Monday, July 5: back in the gym after an unplanned break: calves, weightless squats, leg presses, hamstring curls, back, lats, forearms, sides, and lower back.
Tuesday, July 6: A lot of walking today as I had to make a trip to the immigration office and I found myself in parts of Seoul I haven’t walked around since the pandemic started. The day’s totals: 20,800 steps/14.6 km.
Thursday, July 8: Back in the gym: chest, shoulders, triceps, traps, calves, sides, lower back, and forearms.

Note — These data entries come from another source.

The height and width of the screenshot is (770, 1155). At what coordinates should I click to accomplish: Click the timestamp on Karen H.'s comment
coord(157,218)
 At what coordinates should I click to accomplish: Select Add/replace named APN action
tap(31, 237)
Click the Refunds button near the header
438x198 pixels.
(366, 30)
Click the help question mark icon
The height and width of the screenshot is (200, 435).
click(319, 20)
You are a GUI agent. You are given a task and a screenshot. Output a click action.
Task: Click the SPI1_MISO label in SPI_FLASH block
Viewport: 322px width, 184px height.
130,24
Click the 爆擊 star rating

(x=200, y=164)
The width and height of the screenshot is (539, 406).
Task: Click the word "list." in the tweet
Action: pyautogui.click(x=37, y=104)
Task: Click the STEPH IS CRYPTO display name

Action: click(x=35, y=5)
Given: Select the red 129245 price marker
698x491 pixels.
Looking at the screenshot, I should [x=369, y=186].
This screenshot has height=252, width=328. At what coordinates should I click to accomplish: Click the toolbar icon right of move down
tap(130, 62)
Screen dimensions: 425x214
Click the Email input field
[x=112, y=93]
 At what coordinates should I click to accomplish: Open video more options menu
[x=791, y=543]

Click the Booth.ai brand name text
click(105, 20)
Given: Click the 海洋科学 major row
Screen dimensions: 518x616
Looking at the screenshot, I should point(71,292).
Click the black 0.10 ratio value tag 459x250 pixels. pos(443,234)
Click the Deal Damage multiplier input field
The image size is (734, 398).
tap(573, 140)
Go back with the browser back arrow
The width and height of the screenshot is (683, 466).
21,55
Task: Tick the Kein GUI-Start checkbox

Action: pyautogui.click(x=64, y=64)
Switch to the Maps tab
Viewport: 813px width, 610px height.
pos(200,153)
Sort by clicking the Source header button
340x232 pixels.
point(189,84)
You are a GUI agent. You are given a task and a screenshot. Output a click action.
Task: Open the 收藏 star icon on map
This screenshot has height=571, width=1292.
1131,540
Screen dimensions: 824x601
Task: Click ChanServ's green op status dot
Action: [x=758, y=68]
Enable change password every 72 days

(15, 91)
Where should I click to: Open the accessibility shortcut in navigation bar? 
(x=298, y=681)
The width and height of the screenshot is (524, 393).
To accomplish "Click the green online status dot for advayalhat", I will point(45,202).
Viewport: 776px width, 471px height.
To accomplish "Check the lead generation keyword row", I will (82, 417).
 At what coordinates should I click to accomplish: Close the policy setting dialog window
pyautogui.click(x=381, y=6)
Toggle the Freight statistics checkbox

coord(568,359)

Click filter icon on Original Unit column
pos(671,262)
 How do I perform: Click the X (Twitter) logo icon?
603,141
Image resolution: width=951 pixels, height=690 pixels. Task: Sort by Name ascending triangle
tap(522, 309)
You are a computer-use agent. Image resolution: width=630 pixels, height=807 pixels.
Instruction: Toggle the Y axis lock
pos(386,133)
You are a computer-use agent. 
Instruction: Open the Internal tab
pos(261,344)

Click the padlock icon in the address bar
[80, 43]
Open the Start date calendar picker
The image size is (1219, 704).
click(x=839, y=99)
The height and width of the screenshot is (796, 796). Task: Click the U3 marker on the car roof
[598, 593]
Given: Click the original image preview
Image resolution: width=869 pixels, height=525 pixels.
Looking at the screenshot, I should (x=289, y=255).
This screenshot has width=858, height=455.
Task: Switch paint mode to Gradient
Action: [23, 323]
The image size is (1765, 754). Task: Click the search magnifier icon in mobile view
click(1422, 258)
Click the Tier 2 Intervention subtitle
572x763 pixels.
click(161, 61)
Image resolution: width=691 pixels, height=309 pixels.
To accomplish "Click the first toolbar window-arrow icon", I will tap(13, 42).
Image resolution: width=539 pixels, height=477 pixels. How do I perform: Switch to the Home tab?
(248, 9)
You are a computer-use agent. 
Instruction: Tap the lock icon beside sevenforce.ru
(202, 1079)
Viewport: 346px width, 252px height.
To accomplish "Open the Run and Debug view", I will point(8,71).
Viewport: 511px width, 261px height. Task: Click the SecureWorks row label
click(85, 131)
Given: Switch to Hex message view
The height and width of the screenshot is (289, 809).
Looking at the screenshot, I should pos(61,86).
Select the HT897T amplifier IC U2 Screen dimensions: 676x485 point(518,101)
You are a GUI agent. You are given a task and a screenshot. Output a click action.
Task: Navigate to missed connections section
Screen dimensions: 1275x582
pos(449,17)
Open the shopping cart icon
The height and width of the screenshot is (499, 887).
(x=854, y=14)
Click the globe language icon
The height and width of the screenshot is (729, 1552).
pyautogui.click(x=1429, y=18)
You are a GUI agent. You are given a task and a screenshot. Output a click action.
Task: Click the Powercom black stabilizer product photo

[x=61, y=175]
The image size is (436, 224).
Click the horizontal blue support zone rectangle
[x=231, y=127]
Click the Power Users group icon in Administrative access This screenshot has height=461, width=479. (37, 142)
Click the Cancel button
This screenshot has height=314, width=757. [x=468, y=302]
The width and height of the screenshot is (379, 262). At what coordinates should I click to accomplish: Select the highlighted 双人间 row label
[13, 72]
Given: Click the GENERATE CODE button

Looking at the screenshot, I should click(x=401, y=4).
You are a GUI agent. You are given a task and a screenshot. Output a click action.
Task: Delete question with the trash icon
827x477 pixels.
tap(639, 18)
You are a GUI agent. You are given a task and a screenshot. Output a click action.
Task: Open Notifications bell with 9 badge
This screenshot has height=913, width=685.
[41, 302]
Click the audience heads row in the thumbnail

Saturday, July 10: Another gym session and my first treadmill session for a while – just a short 7 minutes. My weights workout was mostly legs plus a little sides, lower back, and traps.
Wednesday, July 14: An average workout: calves, leg extensions, some weightless squats, hamstring curls, lats, traps, back, sides, and lower back.
Friday, July 16: Weights again: calves, chest, shoulders, triceps, and traps.
Wednesday, July 21: A heatwave and record Covid cases kept me from the gym, but I decided to risk it on Wednesdat night: calves, leg extensions, weightless squats, hamstrings, sides, lower back, traps, lats, and back.
Thursday, July 22: Just some walking, most of it done in very hot weather: 12, 400 steps/8.7 km.
Friday, July 23: Another gym session, and the gym was almost empty: chest, shoulders, triceps, calves, and lower back. I also walked 12,600 steps/9.12 km.
Monday, July 26: Just a quick 26-minute workout: calves, thighs, hamstring curls, lats, traps, back, sides, and lower back.
Saturday, July 31: Just a few evening walks during that week, and then I ended the month with a weights session: calves, chest, shoulders, traps, triceps, and forearms.